同校は卒業生全員が参加できるよう、例年本格的な受験シーズンを前にしたこの時期に卒業式を実施している。
式では、池上博基校長が各クラスの代表に卒業証書を授与。式辞では、「皆さんは本校の教育方針のもと、楽しくやりがいのあることについてはもちろん、苦しく、悲しく、腹が立ち、投げ出したいことに対しても、友人や保護者、教員の力を借りながら、最終的には自分の力で頑張ってくれた。自分の課題を自分で主体的に解決する力を身に付けてくれたことと確信している」と述べた。新たなステージでは、さまざまな苦労や課題に直面することがあるとし、「『何とか自分で解決し、進歩することができました』と言える近畿大学附属新宮高等学校の卒業生として、自信と誇りを胸に激動の社会を力強く生き抜いて」と言葉を送った。
在校生からは木村遼太郎さん(1年)が「新しい生活が始まる皆さんには、多くの楽しみや喜び、驚きが待っていると思います。一方で、不安や心配、逃げ出したくなることもあるかと思います。ですが、どんな時も私たちを楽しませ、一緒に楽しもうとし、私たち後輩を今日まで引っ張ってくれた先輩方なら、どんな困難も笑顔でうまく乗り越えていけると信じています」と送辞。

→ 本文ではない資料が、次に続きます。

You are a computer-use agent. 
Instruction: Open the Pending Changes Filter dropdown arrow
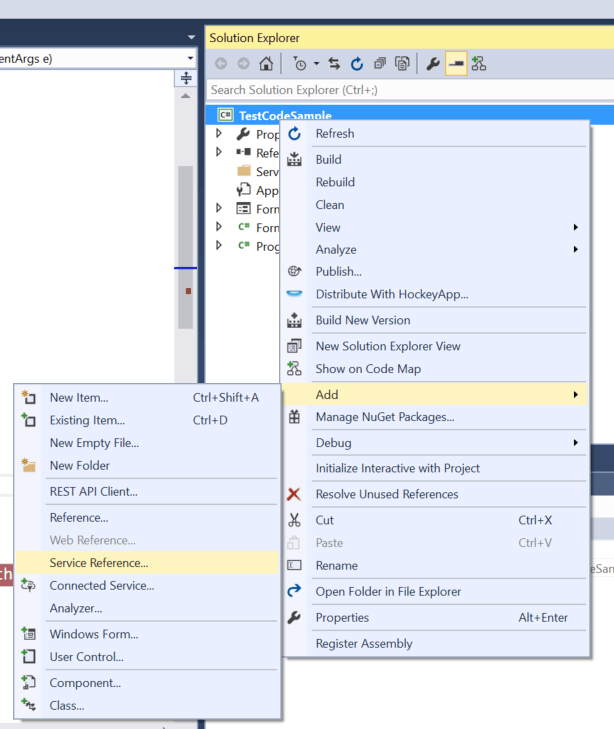pos(317,64)
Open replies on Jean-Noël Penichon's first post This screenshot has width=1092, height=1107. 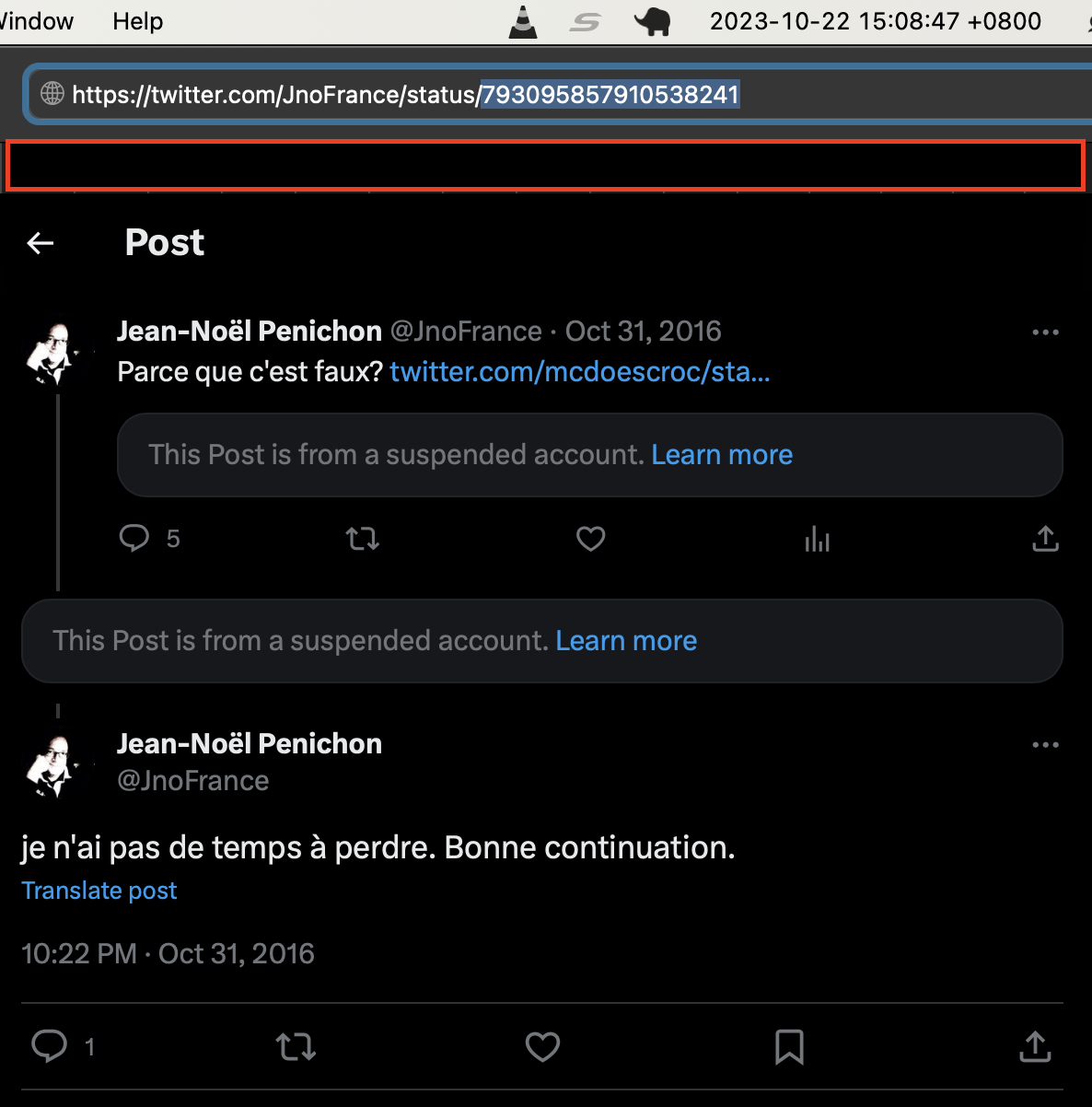click(134, 539)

これに応えて卒業生代表の前田一成さんが答辞。入学以来、仲間と一緒に笑ったり、泣いたり、悩んだり、決断したり、落ち込んだり、開き直ったりした日々の連続だった高校生活を振り返りながら、「高校生だった自分にはもう戻れない。私たちはそんな眩しく、もう触ることのできない思い出の先に立っている。卒業する私たちはみな成人となり、それは、不自由だと思っていた制限から解放される代わりに、責任の重さを理解すること。未成年という盾に守られていた今までと決別し、それぞれの判断で正しさを見極め、行動していかなければならない」と決意を示した。学校生活を支えてくれた教職員、そしてどんな時も一番の味方でいた家族に対し感謝をつづったあと、「支えてくれる人々へ感謝の気持ちを忘れず、自分らしさを大切に、悔いのない人生を歩んでいきたい」と前を見据えた。